PROMPT – The answer should match the records character for character.

SOURCE INFORMATION –
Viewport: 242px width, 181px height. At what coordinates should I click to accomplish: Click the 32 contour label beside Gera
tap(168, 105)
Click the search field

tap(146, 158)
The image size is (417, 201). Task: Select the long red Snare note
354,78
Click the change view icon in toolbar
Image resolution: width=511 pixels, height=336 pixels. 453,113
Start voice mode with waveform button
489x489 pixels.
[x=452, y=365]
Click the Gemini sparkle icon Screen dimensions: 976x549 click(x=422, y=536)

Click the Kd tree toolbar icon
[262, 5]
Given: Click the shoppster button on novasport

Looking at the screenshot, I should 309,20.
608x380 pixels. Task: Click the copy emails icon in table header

RESULT –
Viewport: 242px width, 181px height. At what coordinates should I click to accomplish: Click the 32 contour label beside Gera
tap(168, 105)
Click the search field

tap(146, 158)
The image size is (417, 201). Task: Select the long red Snare note
354,78
Click the change view icon in toolbar
Image resolution: width=511 pixels, height=336 pixels. 453,113
Start voice mode with waveform button
489x489 pixels.
[x=452, y=365]
Click the Gemini sparkle icon Screen dimensions: 976x549 click(x=422, y=536)

Click the Kd tree toolbar icon
[262, 5]
Given: Click the shoppster button on novasport

Looking at the screenshot, I should 309,20.
608x380 pixels. Task: Click the copy emails icon in table header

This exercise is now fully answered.